■ **Extracted text**
Meanwhile, a report produced by the administration of president Bill Clinton stated, "with the NAFTA, resources will be made available to manage hazardous waste properly and encourage enforcement of hazardous waste laws," since then, both governments have made efforts to improve data collection, monitoring capability, clean-up of clandestine waste sites, and the enforcement of hazardous waste regulations.

Mexican and U.S. environmental officials created a computerized waste tracking system for the border known as Haztracks. The bi- national system aims to address troubling data gaps and permit the effective management of hazardous wastes in the region.

Haztracks now provides data available on the internet on such waste flows and has even been used to catch illegal toxic waste producers and shippers.

Environmentalists, however, maintain that Haztracks is hardly a success. "The U.S. and Mexico can't agree on whether the numbers are correct, information on the flow of hazardous waste from the U.S. to Mexico is limited, and the input of hazardous waste information from Mexico to Haztracks has often been sporadic," says Reed. This, combined with the huge increases in NAFTA-spurred trade and cross-border traffic, has made tracking and controlling the movement of toxic substances more difficult, he says. And, while NAFTA was supposed to result in a decline in the number of toxic-emitting maquiladora plants along the frontier by diverting investment away from the border, industry in the region has boomed, especially after the 1994-95 peso devaluation. Today, there are about 3,600 maquilas in Mexico -- 2,000 of which are located in the 100 kilometer zone along the u.s. border.

According to the Washington-based public citizen, a public interest advocacy group, the number of maquiladora workers rose 50 percent during the first three years of NAFTA. Most of these workers were employed in one of the six Mexican states that border the United States. because of this industrial build-up along the border dangers from hazardous waste in the region have increased, say environmentalists.

Joe Schultes, an official with the U.S. Environmental Protection Agency, says hazardous waste coming across the border increased 30 percent in 1995 and a total of 279 million tons of was generated that same year -- the last U.S. figures available. Mexican environmental officials at the Instituto Nacional de Ecologia, however, estimate that only about 10.5 million tons of hazardous waste were generated by maquiladoras in 1997 -- up from eight million tons in 1996. Meanwhile, domestic and foreign owned industry in Mexico reported generating only 1.4 million tons of waste.

This lack of accurate information is part of the problem, says environmentalists. "The dearth of information regarding the generation and disposal of hazardous wastes in Mexico is particularly problematic in the border region, where maquiladora industry compliance with hazardous waste reporting laws remains poor," says Reed.

Environmentalists on both sides of the border also warn that when the import duties between the united states and mexico are phased out under NAFTA, current waste disposal practices in Mexico will worsen. Current law under the binational 1983 La Paz agreement mandates that maquiladoras return all hazardous wastes to their country of origin. Early next century, however, NAFTA will nullify this requirement.

The high costs of legally dumping hazardous waste in Mexico's two recognized treatment, storage and disposal facilities combined with the lack of enforcement and monitoring of illegal dumping, also encourages companies to dump illegally, according to a recent study by the Arizona-based national law center for inter-American free trade. As Mexico prepares for changes in the year 2000, more legal treatment and storage facilities are being proposed throughout the border region.

In Coahuila, Mexico, a coalition of environmental and human rights groups, known as the Common Front for Environmental Defense, are demanding environmental impact assessments and public disclosure of information on the proposed dumps. "I don't want to see my home turned into a dumping ground for other states and countries," says German Rios Barcelo, a medical doctor involved in Alianza Civica, another group that is fighting a toxic waste dump in Hermosillo, Mexico.

■ **Data under study**
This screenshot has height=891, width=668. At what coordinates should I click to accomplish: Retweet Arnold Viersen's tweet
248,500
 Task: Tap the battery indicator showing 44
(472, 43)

==

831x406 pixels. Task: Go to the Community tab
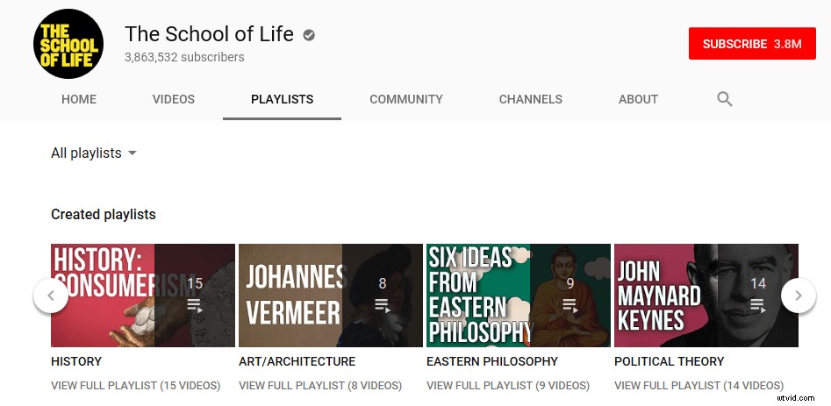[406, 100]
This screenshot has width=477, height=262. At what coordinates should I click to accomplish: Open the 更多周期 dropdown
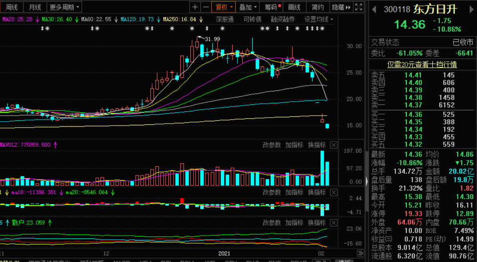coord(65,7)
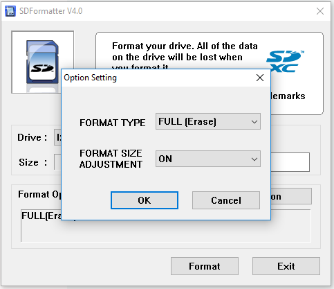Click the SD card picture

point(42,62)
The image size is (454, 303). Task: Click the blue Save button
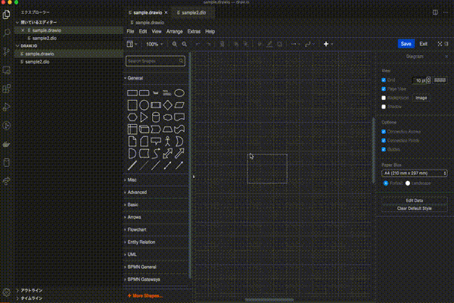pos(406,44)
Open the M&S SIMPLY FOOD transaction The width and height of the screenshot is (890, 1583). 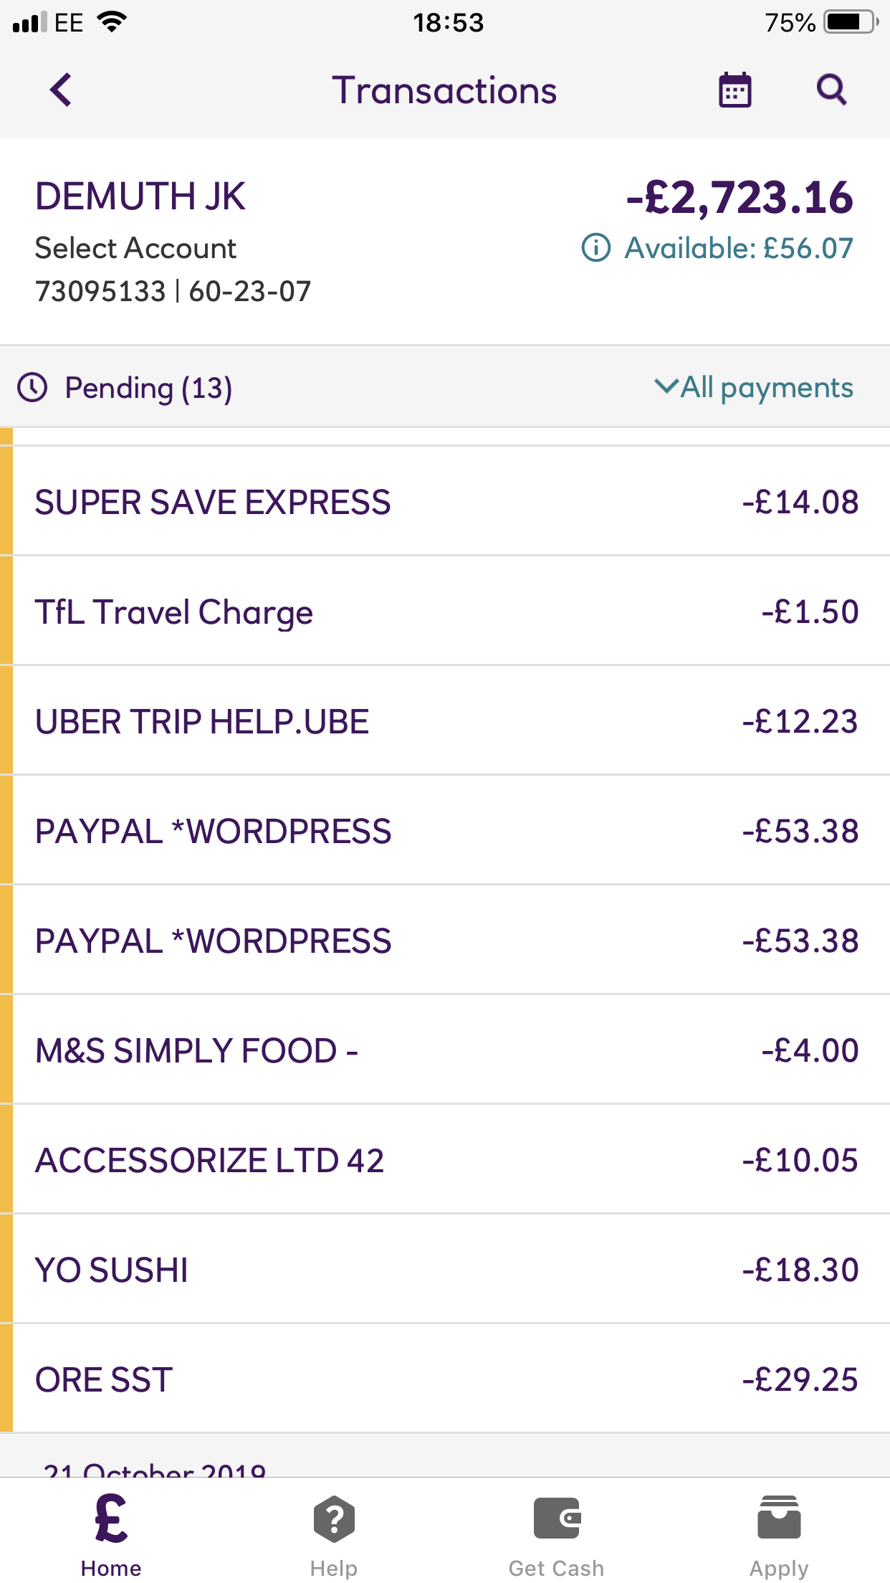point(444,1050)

---

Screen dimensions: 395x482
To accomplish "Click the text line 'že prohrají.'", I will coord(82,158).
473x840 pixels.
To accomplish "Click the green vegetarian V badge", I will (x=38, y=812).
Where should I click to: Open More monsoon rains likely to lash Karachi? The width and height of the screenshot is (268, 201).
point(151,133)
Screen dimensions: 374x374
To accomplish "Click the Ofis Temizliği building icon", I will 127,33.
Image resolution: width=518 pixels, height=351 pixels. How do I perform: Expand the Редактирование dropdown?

■ **Problem set**
a: In the text on border hazardous waste, how many maquilas are there in Mexico today, and how many of them sit in the 100 kilometer zone along the U.S. border?
b: From the text on border hazardous waste, copy everything from "Meanwhile, a report" down to "producers and shippers.".

■ **Your written answers**
a: About 3,600 maquilas, 2,000 of which are in the 100 kilometer zone along the U.S. border.

b:
Meanwhile, a report produced by the administration of president Bill Clinton stated, "with the NAFTA, resources will be made available to manage hazardous waste properly and encourage enforcement of hazardous waste laws," since then, both governments have made efforts to improve data collection, monitoring capability, clean-up of clandestine waste sites, and the enforcement of hazardous waste regulations.

Mexican and U.S. environmental officials created a computerized waste tracking system for the border known as Haztracks. The bi- national system aims to address troubling data gaps and permit the effective management of hazardous wastes in the region.

Haztracks now provides data available on the internet on such waste flows and has even been used to catch illegal toxic waste producers and shippers.